Blogs by Humans
Last updated: Jul 27, 2025.
I love writing code with Claude. I’m excited about the possibilities of AI in building many kinds of software. I never want to read prose written by AI.
This is not a contradiction for those of us who relish the aesthetic qualities of prose. I empathize with people for whom writing is a chore, or they’re being forced to write something (like corporate paperwork) and thus want to just get it over with using AI assistance. But if you’re putting your writing on the Internet and want people to read it, you should learn to write. When I sit down in the morning with a freshly made cup of coffee to read something, I want the writer of that piece to have put in more effort than I did in making that coffee. Life is too short for anything else. There are still Dostoevsky novels I haven’t read, and someday I want to read Moby Dick.
“What if there’s valuable information in an AI-assisted post, don’t you want to read it?”, you ask. No. Information is not scarce. If I just want information about something, I’ll ask ChatGPT!
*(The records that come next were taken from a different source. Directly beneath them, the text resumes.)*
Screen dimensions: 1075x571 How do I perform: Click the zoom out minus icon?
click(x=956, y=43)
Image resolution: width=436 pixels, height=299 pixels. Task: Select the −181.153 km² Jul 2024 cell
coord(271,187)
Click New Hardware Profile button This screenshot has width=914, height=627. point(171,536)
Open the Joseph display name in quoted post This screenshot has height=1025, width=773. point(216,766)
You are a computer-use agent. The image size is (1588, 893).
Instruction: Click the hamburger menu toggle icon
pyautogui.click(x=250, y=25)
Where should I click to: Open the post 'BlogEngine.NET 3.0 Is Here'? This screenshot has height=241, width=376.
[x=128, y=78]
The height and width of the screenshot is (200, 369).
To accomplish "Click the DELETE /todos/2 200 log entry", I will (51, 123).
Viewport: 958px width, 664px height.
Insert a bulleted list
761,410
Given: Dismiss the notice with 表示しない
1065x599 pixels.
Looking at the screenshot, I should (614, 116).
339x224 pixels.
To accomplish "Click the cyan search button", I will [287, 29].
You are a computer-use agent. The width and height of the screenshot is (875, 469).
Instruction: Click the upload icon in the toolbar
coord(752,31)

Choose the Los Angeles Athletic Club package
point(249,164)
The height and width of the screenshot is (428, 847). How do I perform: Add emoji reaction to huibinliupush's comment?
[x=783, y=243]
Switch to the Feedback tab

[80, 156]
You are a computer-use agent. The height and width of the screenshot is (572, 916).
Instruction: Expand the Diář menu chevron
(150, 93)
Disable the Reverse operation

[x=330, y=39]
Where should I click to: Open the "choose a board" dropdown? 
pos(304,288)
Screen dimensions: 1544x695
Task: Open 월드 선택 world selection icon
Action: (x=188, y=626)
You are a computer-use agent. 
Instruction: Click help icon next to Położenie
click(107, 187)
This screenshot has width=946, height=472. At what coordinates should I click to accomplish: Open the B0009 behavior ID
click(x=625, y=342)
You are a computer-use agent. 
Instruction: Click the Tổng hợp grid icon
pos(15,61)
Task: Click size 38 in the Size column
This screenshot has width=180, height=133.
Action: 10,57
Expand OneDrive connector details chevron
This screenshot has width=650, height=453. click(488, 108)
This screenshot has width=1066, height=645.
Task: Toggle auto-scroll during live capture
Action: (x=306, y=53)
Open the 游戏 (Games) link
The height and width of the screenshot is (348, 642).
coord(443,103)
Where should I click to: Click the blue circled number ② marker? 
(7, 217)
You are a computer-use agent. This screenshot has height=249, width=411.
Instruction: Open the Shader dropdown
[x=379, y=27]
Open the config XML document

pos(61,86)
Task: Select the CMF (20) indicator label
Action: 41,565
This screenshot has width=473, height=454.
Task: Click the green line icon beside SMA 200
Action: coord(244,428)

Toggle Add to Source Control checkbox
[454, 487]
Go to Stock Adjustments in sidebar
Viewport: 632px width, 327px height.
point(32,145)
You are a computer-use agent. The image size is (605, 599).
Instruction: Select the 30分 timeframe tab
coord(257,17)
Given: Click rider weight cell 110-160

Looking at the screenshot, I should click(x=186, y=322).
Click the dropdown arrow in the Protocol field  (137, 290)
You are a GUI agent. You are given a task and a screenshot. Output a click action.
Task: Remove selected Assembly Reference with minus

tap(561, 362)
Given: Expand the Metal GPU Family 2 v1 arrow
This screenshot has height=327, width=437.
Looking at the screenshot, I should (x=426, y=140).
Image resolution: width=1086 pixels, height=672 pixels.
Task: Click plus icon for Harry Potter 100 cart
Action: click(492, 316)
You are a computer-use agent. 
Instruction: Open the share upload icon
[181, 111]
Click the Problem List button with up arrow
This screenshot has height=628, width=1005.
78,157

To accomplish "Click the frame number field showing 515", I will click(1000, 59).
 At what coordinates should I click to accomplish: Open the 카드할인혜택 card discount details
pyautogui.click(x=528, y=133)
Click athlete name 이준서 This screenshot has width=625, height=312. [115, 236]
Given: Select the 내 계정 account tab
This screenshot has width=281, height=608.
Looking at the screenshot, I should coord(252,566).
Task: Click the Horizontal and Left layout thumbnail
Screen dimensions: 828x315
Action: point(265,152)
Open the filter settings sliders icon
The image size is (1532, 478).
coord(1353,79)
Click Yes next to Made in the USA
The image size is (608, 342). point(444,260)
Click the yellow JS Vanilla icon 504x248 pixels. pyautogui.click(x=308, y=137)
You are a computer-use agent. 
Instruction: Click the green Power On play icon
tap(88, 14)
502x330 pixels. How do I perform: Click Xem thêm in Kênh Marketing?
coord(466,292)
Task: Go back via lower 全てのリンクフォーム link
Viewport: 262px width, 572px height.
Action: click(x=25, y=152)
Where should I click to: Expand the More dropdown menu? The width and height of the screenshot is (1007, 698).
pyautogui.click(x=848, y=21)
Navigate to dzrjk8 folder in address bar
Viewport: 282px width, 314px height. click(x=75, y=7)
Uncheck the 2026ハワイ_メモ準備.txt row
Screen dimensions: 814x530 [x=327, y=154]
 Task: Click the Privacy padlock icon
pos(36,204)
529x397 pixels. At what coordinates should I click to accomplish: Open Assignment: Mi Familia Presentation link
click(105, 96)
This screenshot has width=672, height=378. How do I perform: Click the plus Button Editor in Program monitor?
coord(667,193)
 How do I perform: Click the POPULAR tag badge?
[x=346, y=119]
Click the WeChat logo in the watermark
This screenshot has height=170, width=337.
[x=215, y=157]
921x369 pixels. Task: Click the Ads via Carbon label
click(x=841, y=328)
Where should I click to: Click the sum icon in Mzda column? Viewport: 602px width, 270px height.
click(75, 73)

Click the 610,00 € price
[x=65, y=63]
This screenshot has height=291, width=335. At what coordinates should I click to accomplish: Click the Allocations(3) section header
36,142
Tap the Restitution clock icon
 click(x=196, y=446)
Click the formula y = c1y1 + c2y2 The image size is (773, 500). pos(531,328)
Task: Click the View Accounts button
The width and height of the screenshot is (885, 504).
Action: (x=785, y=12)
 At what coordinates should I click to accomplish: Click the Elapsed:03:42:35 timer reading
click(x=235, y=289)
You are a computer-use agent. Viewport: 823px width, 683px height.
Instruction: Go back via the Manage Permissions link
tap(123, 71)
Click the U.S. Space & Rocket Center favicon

I want to read to understand a specific person’s viewpoint or their life experience. If prose is crafted well, it allows for transmission of an arrangement of concepts from one brain to another. If it’s crafted really well, the writer takes you on a journey, a chain of thought and imagery that produces a feeling.
Let me illustrate with two examples. The first is an article that pushed me to write this post: Why Elixir? A Rebuttal to Common Misconceptions.
I don’t mean to pick on this specific person, but there is zero value to me in that article. It’s almost entirely written by ChatGPT. Worse, it starts off by pretending to be a personal account:
I am sick and tired of having to justify “Why Elixir?” so I decided to write down all of the reasons why in one spot!
I already have some opinions about Elixir. I’m aware of its features. If I wanted a bland sales pitch about why it’s so great I could have typed into ChatGPT: “give me 10 reasons why Elixir is a great language”, which I’m sure is pretty close to the prompt used to generate that “essay”. I also found it somewhat disheartening that there were only two comments on the HN thread pointing out that this was AI slop. This is probably a combination of people not reading articles before commenting and the average person being absolutely terrible at identifying AI-written prose.
In contrast look at this post about training an LLM on 10,000 GPUs by Soumit Chintala, one of the founders of PyTorch. There is an incredible amount of hard-won knowledge packed into that short post. I don’t care that it hasn’t been polished into a 2,000 word essay. I would rather read bullet points written by someone with something worthwhile to say than lazy slop.
All of this is preamble to share a list of blogs that I love. These are by people I trust to put in the effort to write well. For each blog I’ll also include one great post that can be your entry point.
In alphabetical order of their first names.
Adam Mastroianni, Experimental History: psychology, the scientific method.
Excuse me but why are you eating so many frogs
Brian Potter, Construction Physics: essays about everything we build in the physical world.
How to Build a $20 Billion Semiconductor Fab
Henrik Karlsson, Escaping Flatland: personal essays.
A blog post is a very long and complex search query to find fascinating people and make them route interesting stuff to your inbox
Nikhil Suresh, Ludicity: “Office Space” for the 21st century?
Leadership Is A Hell Of A Drug
Patrick McKenzie, Bits About Money: software and finance.
Anatomy of a credit card rewards program
Mr. and Mrs. Psmith’s Bookshelf: Book reviews that are illuminating by themselves. I also love that they review books published years and decades ago.
REVIEW: Sick Societies, by Robert B. Edgerton
Yuxi Liu, Yuxi on the Wired: deep dives into AI, math, physics.
The Backstory of Backpropagation
Speaking of Moby Dick, what language model would ever write this delightfully improbable paragraph?
I never go as a passenger; nor, though I am something of a salt, do I ever go to sea as a Commodore, or a Captain, or a Cook. I abandon the glory and distinction of such offices to those who like them. For my part, I abominate all honorable respectable toils, trials, and tribulations of every kind whatsoever. It is quite as much as I can do to take care of myself, without taking care of ships, barques, brigs, schooners, and what not. And as for going as cook,—though I confess there is considerable glory in that, a cook being a sort of officer on ship-board—yet, somehow, I never fancied broiling fowls;—though once broiled, judiciously buttered, and judgmatically salted and peppered, there is no one who will speak more respectfully, not to say reverentially, of a broiled fowl than I will.